## Item-finding records:
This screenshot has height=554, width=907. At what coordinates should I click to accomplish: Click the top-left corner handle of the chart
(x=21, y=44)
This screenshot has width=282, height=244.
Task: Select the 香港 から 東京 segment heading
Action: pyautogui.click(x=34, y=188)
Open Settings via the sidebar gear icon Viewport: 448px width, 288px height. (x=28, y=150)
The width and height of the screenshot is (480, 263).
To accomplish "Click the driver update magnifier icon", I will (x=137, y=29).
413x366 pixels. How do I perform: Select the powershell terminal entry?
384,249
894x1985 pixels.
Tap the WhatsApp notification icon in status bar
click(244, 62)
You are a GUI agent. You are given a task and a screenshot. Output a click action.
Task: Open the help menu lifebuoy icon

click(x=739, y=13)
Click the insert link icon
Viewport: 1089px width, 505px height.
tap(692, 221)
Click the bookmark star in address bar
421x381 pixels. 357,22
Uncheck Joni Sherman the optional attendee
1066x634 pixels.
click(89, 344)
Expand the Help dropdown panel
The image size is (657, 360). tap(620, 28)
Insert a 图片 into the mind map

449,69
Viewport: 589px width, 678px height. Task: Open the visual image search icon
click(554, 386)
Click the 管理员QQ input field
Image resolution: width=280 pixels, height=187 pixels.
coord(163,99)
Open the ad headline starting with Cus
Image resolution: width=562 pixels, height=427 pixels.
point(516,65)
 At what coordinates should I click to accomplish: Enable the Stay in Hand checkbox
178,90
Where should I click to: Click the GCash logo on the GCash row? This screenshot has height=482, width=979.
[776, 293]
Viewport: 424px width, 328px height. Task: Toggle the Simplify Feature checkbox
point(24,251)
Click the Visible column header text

## Set task:
Repeat these lines exactly.

## Written answer:
This screenshot has height=554, width=907. At what coordinates should I click to accomplish: Click the top-left corner handle of the chart
(x=21, y=44)
This screenshot has width=282, height=244.
Task: Select the 香港 から 東京 segment heading
Action: pyautogui.click(x=34, y=188)
Open Settings via the sidebar gear icon Viewport: 448px width, 288px height. (x=28, y=150)
The width and height of the screenshot is (480, 263).
To accomplish "Click the driver update magnifier icon", I will (x=137, y=29).
413x366 pixels. How do I perform: Select the powershell terminal entry?
384,249
894x1985 pixels.
Tap the WhatsApp notification icon in status bar
click(244, 62)
You are a GUI agent. You are given a task and a screenshot. Output a click action.
Task: Open the help menu lifebuoy icon

click(x=739, y=13)
Click the insert link icon
Viewport: 1089px width, 505px height.
tap(692, 221)
Click the bookmark star in address bar
421x381 pixels. 357,22
Uncheck Joni Sherman the optional attendee
1066x634 pixels.
click(89, 344)
Expand the Help dropdown panel
The image size is (657, 360). tap(620, 28)
Insert a 图片 into the mind map

449,69
Viewport: 589px width, 678px height. Task: Open the visual image search icon
click(554, 386)
Click the 管理员QQ input field
Image resolution: width=280 pixels, height=187 pixels.
coord(163,99)
Open the ad headline starting with Cus
Image resolution: width=562 pixels, height=427 pixels.
point(516,65)
 At what coordinates should I click to accomplish: Enable the Stay in Hand checkbox
178,90
Where should I click to: Click the GCash logo on the GCash row? This screenshot has height=482, width=979.
[776, 293]
Viewport: 424px width, 328px height. Task: Toggle the Simplify Feature checkbox
point(24,251)
Click the Visible column header text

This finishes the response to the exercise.